1. List the recent highlights of Polaroid as a business entity. Comment on its products, innovations,
competitors, investment needs, geographical presence etc.
2. Look into forecast figures in Exhibit 6; what kind of practical uncertainties you can see around the
projections. How these uncertainties could impact firm’s FCF and hence value. Try to see the
upside as well as downside of missing the projections. Which way do you think we may miss more.
3. After analyzing the uncertainties, comment on the value of option to access capital market
qualitatively. This is how we can learn about retaining flexibility by a firm.

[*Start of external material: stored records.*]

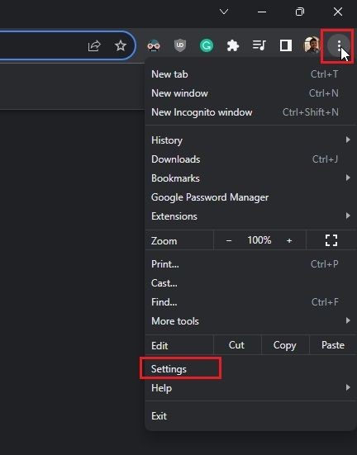
Task: Click the Copy button in Edit row
Action: (x=285, y=345)
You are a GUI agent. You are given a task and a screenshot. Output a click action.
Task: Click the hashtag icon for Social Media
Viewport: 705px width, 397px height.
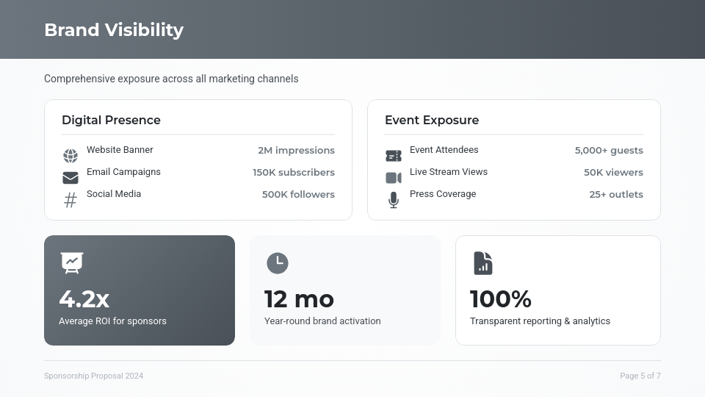point(71,200)
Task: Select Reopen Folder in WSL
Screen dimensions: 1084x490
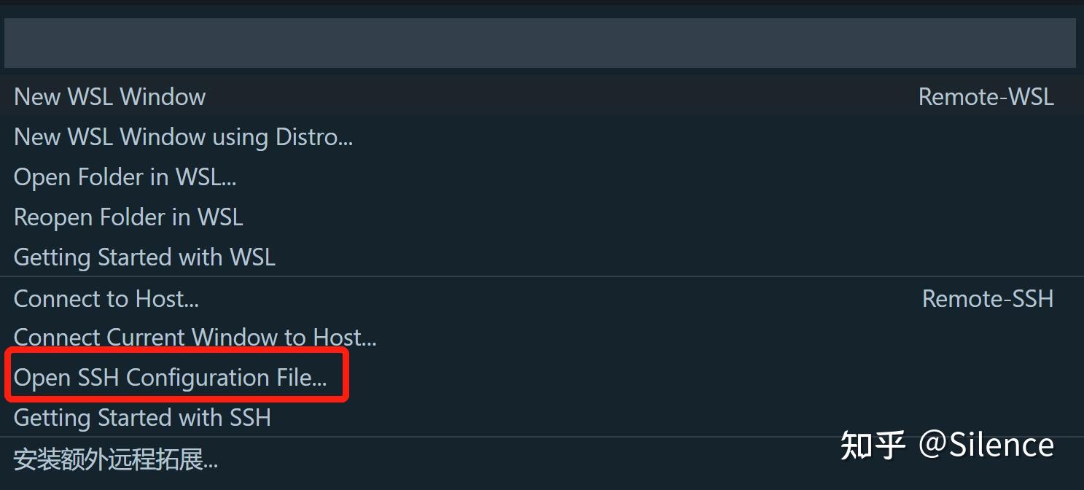Action: coord(128,217)
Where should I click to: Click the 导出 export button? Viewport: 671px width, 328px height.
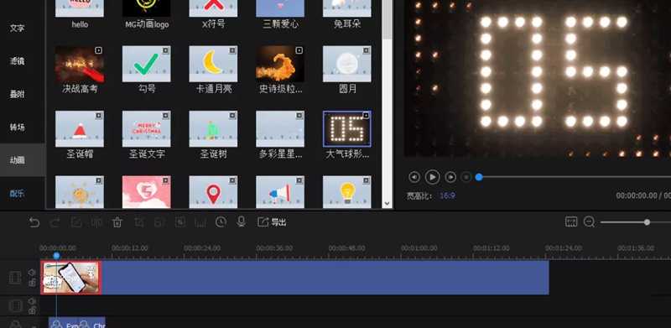tap(272, 221)
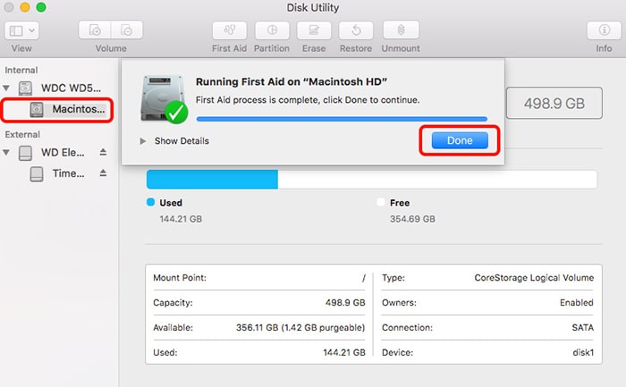
Task: Open the View dropdown in toolbar
Action: [22, 30]
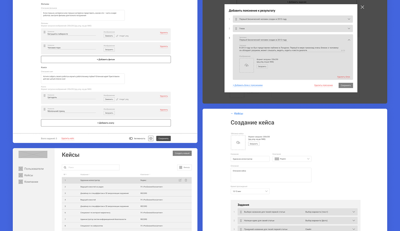Click the '+ Добавить фильм' button

click(106, 60)
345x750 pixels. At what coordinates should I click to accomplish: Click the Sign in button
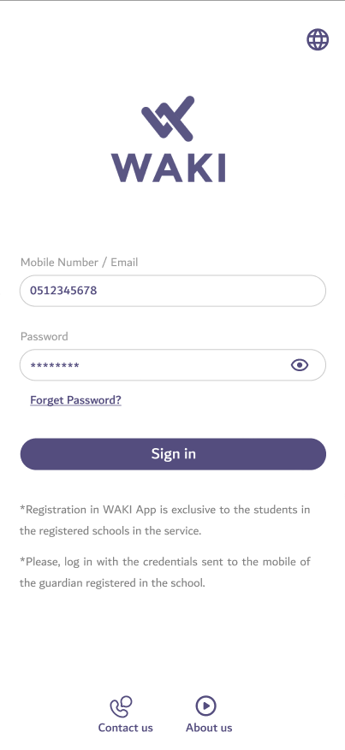[x=173, y=454]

4. Analyze debt requirements of firms facing similar circumstances as Polaroid. Reflect upon our
class discussion in the previous class.
5. Looking onto the competitors can we infer something about the existing rating of Polaroid. What
factors might have influenced bond rating of a firm.
6. Try to value the share price using DCF assuming WACC as 10% and growth of FCF after 2000 at
6%. Use FCF from Exhibit 6. Comment on the value you identified after comparing this with current
stock price in the market. Comment/reflect on the assumptions; how wild were those.
7. Use data from Exh 12, 9 and 1 to estimate market based debt/capital ratios. Using current firm
value of Polaroid, estimate the maximum/average debt capacity implied by each rating. Comment
on the current debt capacity employed by Polaroid with respect to the implied capacity for each
rating.
8. Estimate interest expenses by using pre-tax cost of debt and implied debt capacity in previous
question. Use Exh 6 figures for average EBIT of projections as normalized EBIT and downside
EBIT to calculate two different Interest coverage ratios (ICRs) for each rating. Comment on the
existing ICRs.
9. Can we now see which rating is justified for Polaroid? Comment.
10. Use Hudson Guaranty estimates to calculate WACC for each rating. Use weights as estimated in
Q. 7 above. What do we find here for justified rating of Polaroid?
11. What can we infer for the suitable capital structure by the analysis above. Should Polaroid issue
more debt or equity at this stage? What are the pros and cons of issuing any of this.